==== Exercise data

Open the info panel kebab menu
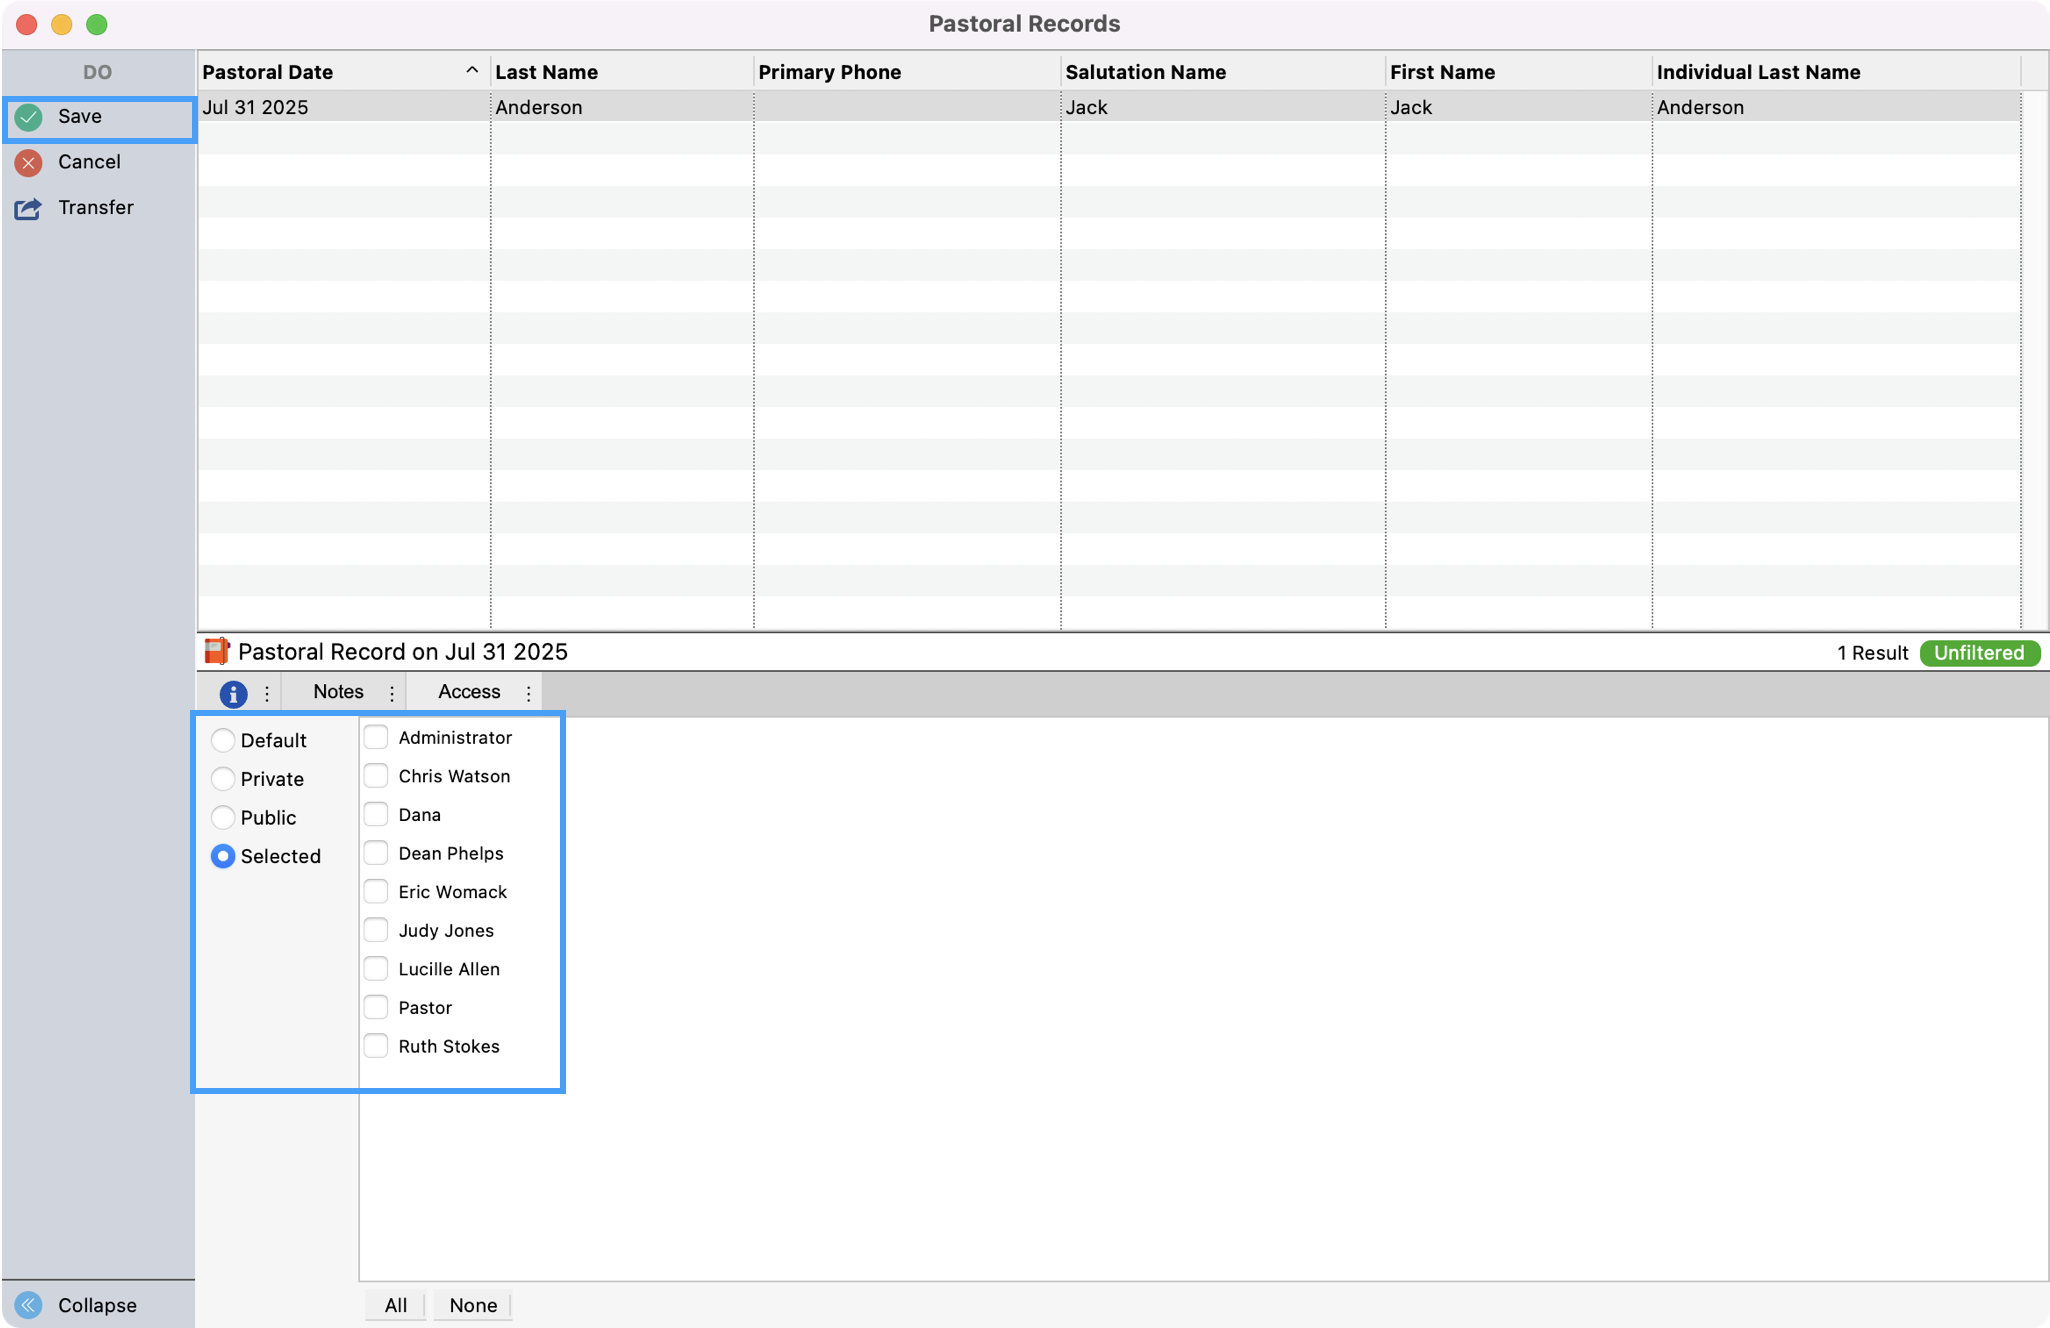The image size is (2050, 1328). [266, 693]
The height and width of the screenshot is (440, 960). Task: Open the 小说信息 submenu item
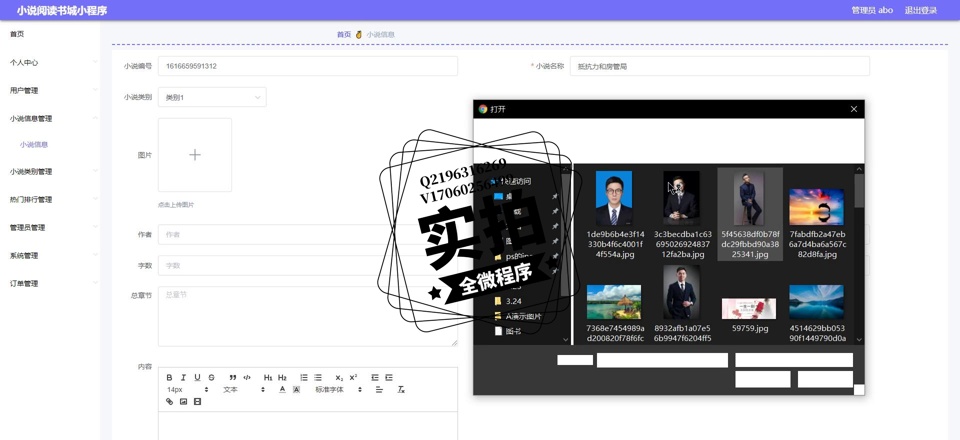[34, 145]
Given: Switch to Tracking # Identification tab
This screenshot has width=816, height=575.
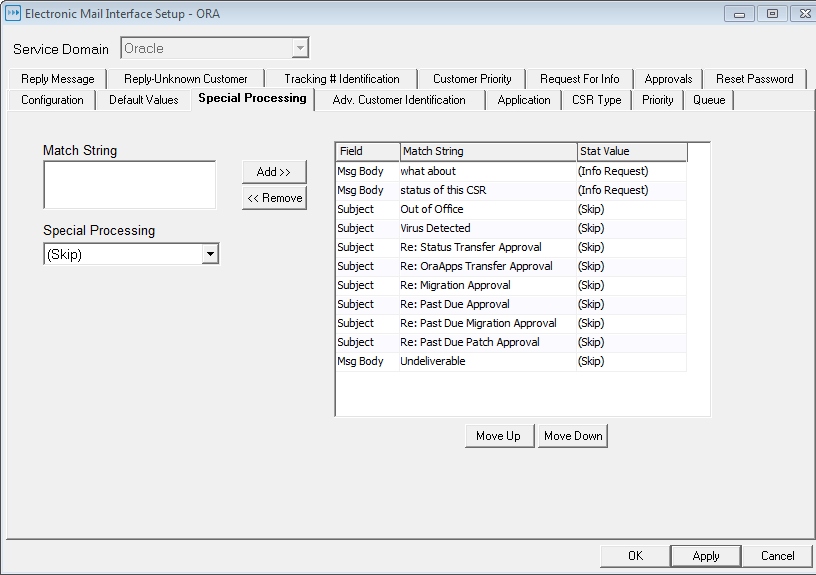Looking at the screenshot, I should (341, 79).
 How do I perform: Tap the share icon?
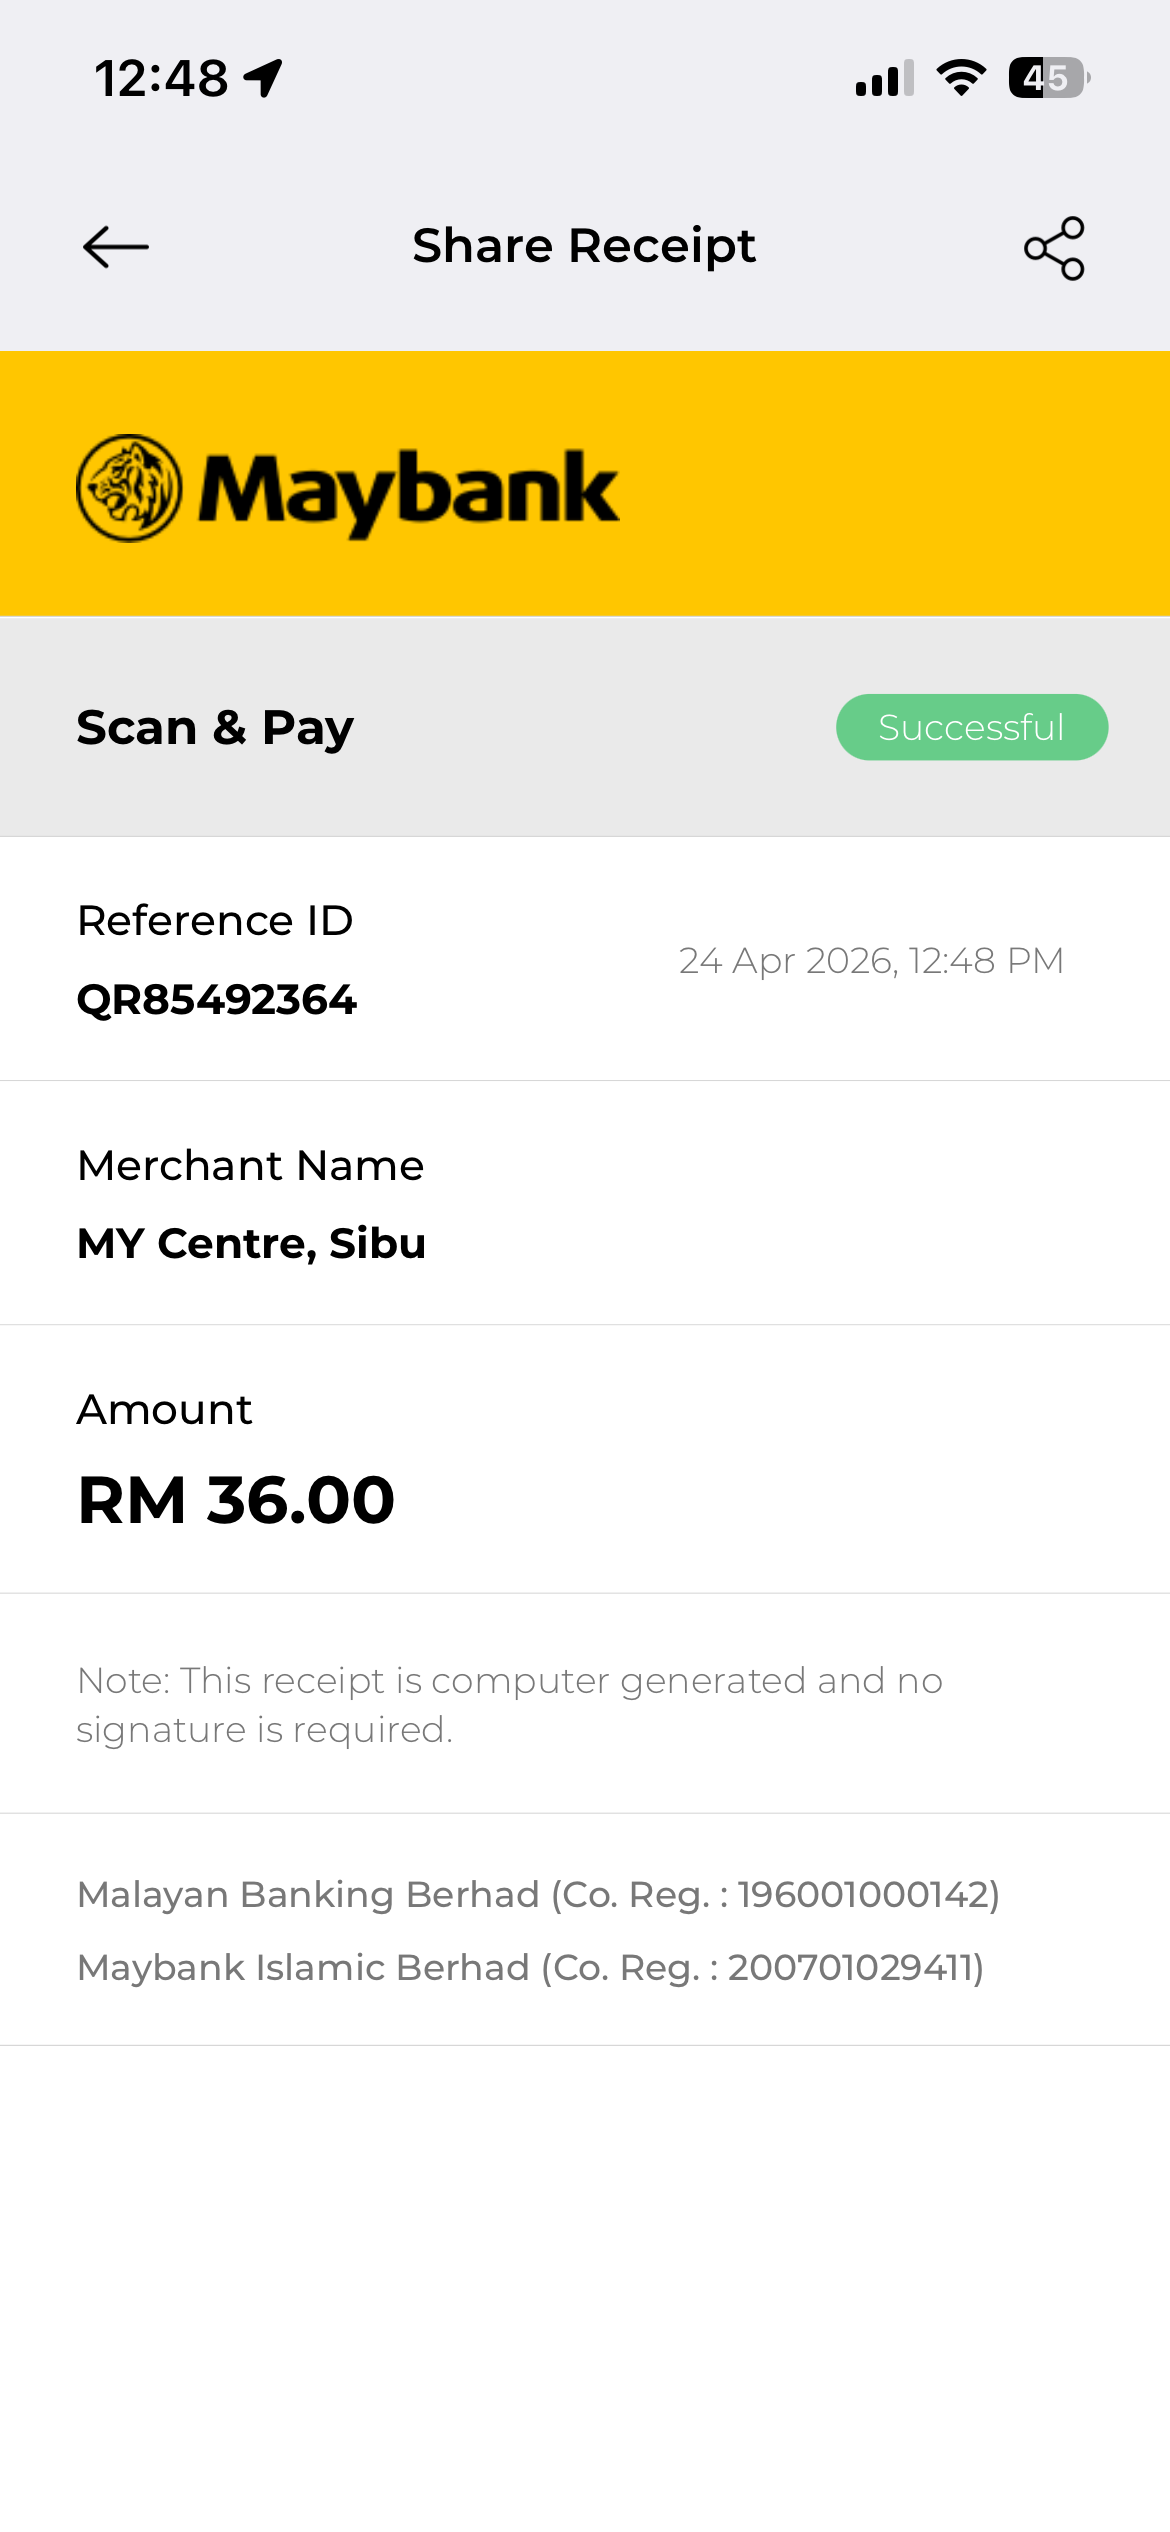pyautogui.click(x=1054, y=248)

========

Goal: How many lines of the records contain the string "width"? Reply with the number only.

Solved exercise: 2